Other equipment that will need to be inspected includes electrical junction boxes, barriers, card readers, remote displays, driver-operated panels etc.
Clearly, the best advice is to call in a professional service provider to run through all of these checks on behalf of the operator, and it is worth planning this well in advance of any planned opening so that any remedial repair work can be completed in good time.
Having checked the weighbridge mechanically and electrically, it is still necessary for it to be calibrated and re-verified before it can be used as a ‘legal for trade’ scale.
Operators should ask their chosen service provider about their calibration service. It is important to use an accredited verification engineer who can verify a weighbridge for trade use in order to satisfy trading standards.
The actual calibration will involve the use of a vehicle test unit. By way of illustration, Avery Weigh-Tronix have eight specialist test units, four of which can calibrate up to 48 tonnes and four up to 44 tonnes.

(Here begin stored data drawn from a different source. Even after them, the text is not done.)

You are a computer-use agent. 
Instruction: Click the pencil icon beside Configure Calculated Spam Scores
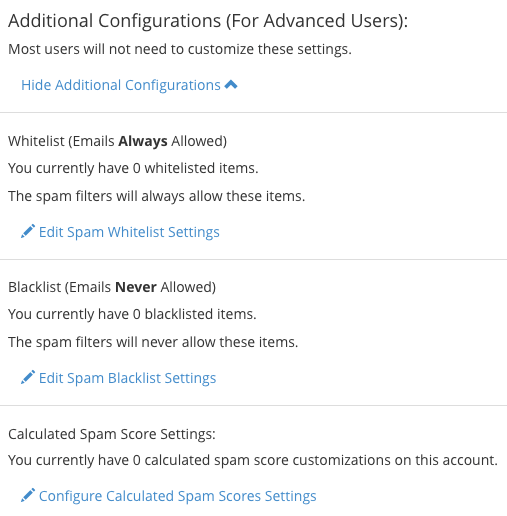[28, 495]
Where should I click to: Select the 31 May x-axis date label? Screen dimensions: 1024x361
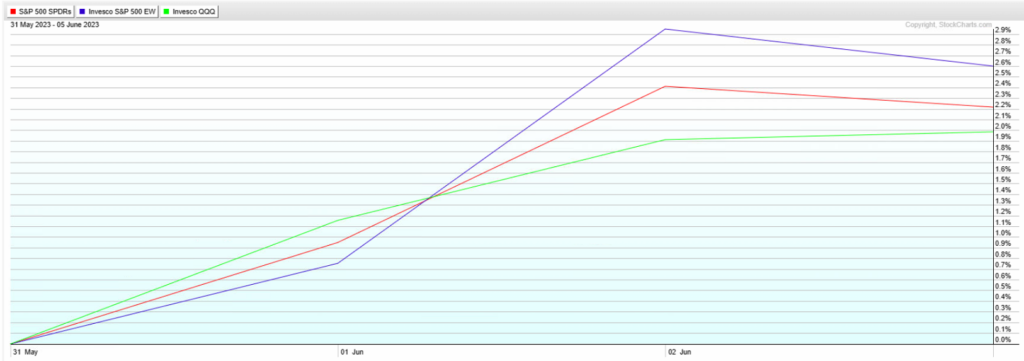coord(25,351)
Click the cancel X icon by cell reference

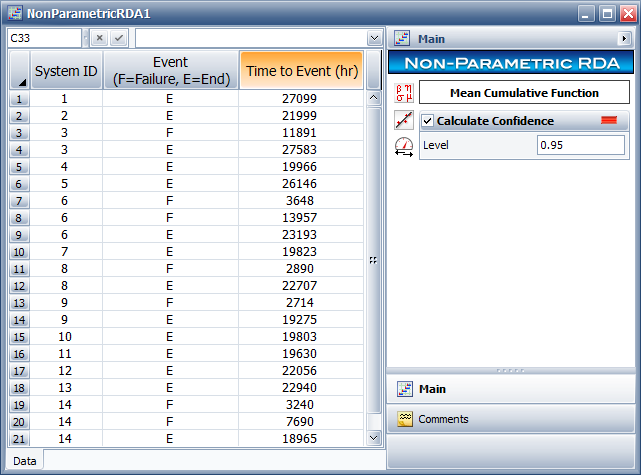99,38
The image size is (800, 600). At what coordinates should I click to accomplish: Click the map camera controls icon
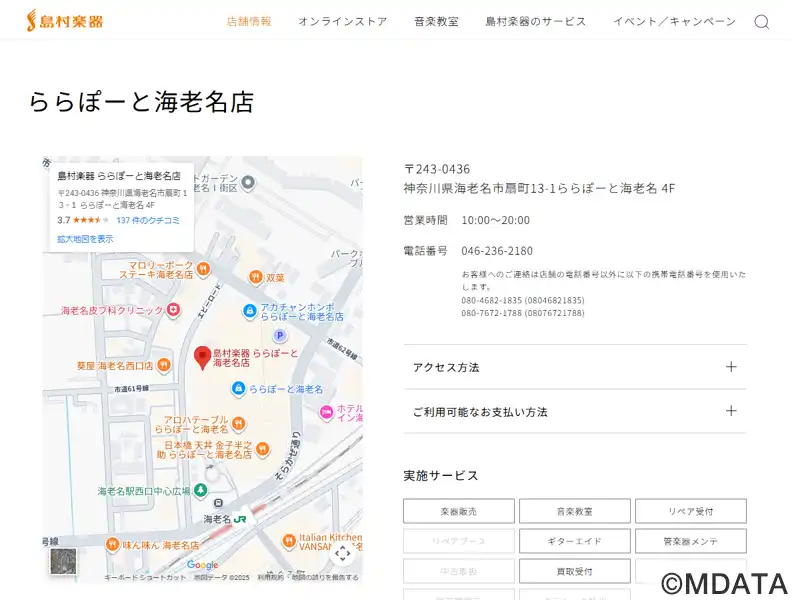coord(342,553)
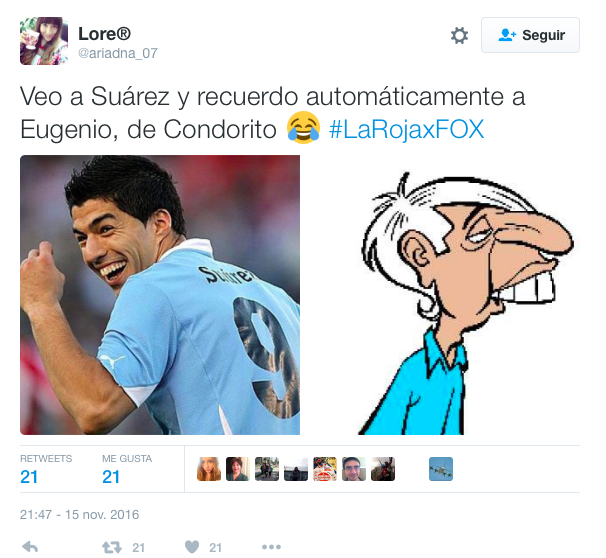This screenshot has width=606, height=558.
Task: Open the second liker's avatar
Action: [x=238, y=469]
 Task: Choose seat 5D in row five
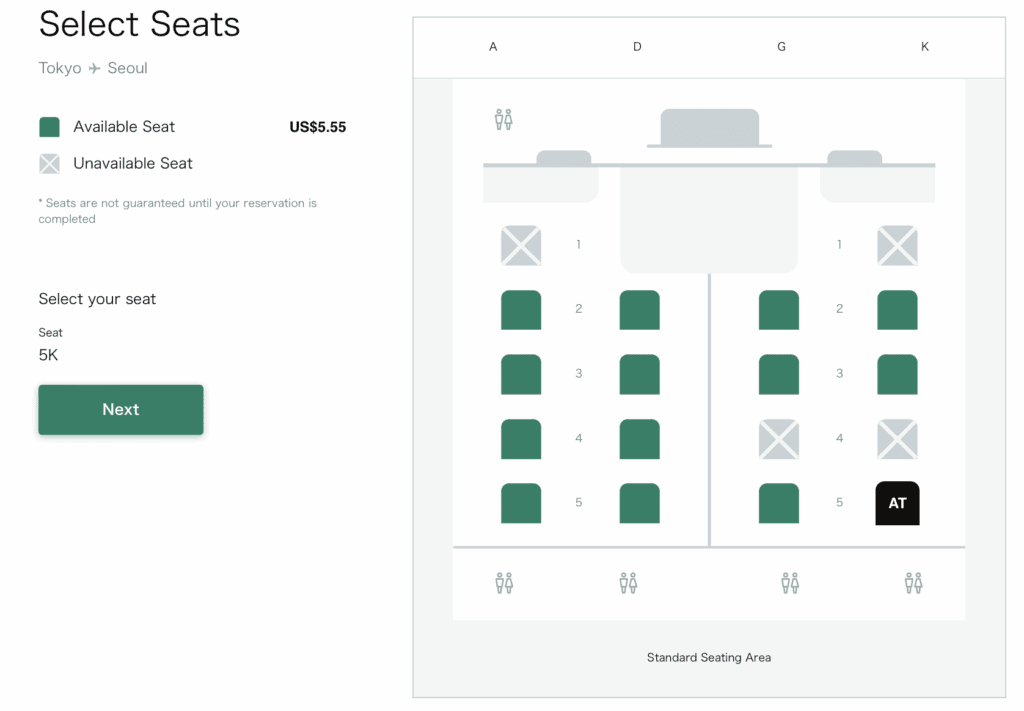640,503
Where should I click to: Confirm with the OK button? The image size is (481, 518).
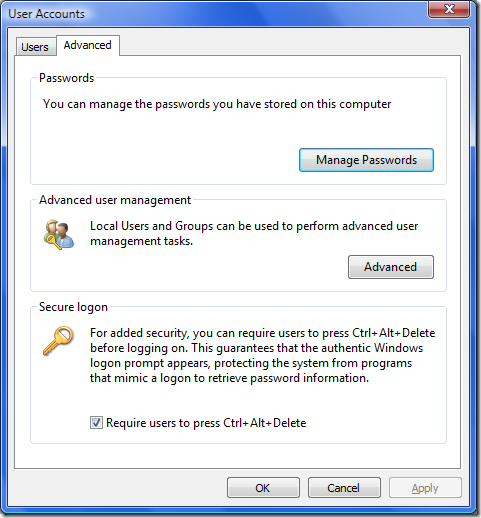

As part of this calibration process the engineer will complete a number of checks across the weighing platform to ensure accurate weighing, including performing an end-middle-end test. This will ensure that the weighbridge weighs a load accurately wherever a vehicle is positioned upon it.
Once calibrated and verified as legal for trade, the weighbridge can then be brought back into use.
This, however, should not be the end of the story. Operators should make sure that the weighbridge continues to operate reliably so that they can avoid any unwanted downtime in the future.
Again, the best advice is to talk to a service provider who can advise on both a service and calibration schedule, and highlight the tasks that the operator can undertake to help ensure the ongoing smooth running of their weighbridge.
A weighbridge represents a large capital investment, so it makes sense to bring existing hardware back into action where possible and then implement a planned weighbridge service schedule to keep it up and running.